Reduce $(a+b)^2(c+d)^2-16abcd$ to sum of squares

Question

Is it possible to reduce $$(a+b)^2(c+d)^2-16abcd$$ to sum of squares?
This expression is used in proof of AM-GM inequality. It is known that $$\dfrac{a+b}{2}\ge\sqrt{ab}\tag{1}$$ So, it can be proved reducing to sum of squares (in this case only one square): $$a+b\ge2\sqrt{ab}\\ a-2\sqrt{ab}+b\ge0\\ \left(\sqrt a-\sqrt b\right)^2\ge0 $$ which is obviously true. So, we can say that for all non-negative real numbers $a,b$ it is true that $$\dfrac{a+b}2\ge\sqrt{ab}$$ If we want to prove that $$\dfrac{a+b+c+d}{4}\ge\sqrt[4]{abcd}$$ we will write $$\sqrt[4]{abcd}=\sqrt{\sqrt{ab}\sqrt{cd}}\le\sqrt{\dfrac{a+b}2\cdot\dfrac{c+d}{2}}\le\dfrac{a+b+c+d}{4}$$ There is only used $(1)$ to prove this inequality (in this case we used it $2$ times).

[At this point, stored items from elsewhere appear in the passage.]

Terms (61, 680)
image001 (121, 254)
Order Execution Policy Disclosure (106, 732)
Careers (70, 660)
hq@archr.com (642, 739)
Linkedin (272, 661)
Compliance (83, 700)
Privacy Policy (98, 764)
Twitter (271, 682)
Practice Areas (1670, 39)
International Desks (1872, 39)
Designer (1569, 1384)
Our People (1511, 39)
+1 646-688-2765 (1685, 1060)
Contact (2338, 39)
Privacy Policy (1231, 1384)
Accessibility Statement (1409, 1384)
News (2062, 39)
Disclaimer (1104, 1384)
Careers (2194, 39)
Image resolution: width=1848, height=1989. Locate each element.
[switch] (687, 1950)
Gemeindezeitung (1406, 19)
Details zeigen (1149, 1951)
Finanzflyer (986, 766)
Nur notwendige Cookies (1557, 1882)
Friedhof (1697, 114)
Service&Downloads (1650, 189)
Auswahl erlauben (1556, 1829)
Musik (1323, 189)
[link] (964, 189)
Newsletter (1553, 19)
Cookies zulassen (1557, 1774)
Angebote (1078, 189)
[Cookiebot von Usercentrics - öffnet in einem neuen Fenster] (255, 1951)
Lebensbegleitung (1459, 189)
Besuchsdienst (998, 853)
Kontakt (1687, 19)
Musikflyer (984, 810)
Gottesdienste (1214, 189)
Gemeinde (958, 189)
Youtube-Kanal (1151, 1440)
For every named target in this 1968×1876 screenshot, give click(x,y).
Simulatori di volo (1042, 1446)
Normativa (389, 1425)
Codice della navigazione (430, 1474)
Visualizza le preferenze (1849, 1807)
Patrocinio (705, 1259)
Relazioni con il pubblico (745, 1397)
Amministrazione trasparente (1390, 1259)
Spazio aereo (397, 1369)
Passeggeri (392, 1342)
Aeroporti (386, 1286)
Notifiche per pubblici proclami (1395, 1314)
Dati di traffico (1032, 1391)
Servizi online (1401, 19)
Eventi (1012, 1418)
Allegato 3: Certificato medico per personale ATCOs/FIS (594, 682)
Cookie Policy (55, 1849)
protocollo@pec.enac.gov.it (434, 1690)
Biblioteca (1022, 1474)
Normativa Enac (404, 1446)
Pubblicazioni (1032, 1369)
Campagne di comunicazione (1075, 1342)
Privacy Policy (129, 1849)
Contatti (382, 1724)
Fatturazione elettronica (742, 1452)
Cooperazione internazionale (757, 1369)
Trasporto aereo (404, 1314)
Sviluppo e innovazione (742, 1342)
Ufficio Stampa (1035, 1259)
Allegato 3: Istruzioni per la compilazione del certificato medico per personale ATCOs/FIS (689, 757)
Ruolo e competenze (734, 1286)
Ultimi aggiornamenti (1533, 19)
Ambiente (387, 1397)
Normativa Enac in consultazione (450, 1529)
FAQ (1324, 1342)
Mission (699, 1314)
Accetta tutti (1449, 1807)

It is known that $(1)$ can be reduced to sum of squares. Then, is it possible to reduce $$\sqrt{\sqrt{ab}\sqrt{cd}}\le\sqrt{\dfrac{a+b}2\cdot\dfrac{c+d}{2}}$$ to sum of squares? It is same as $(a+b)^2(c+d)^2-16abcd$, but what next? If it is impossible, can we prove that?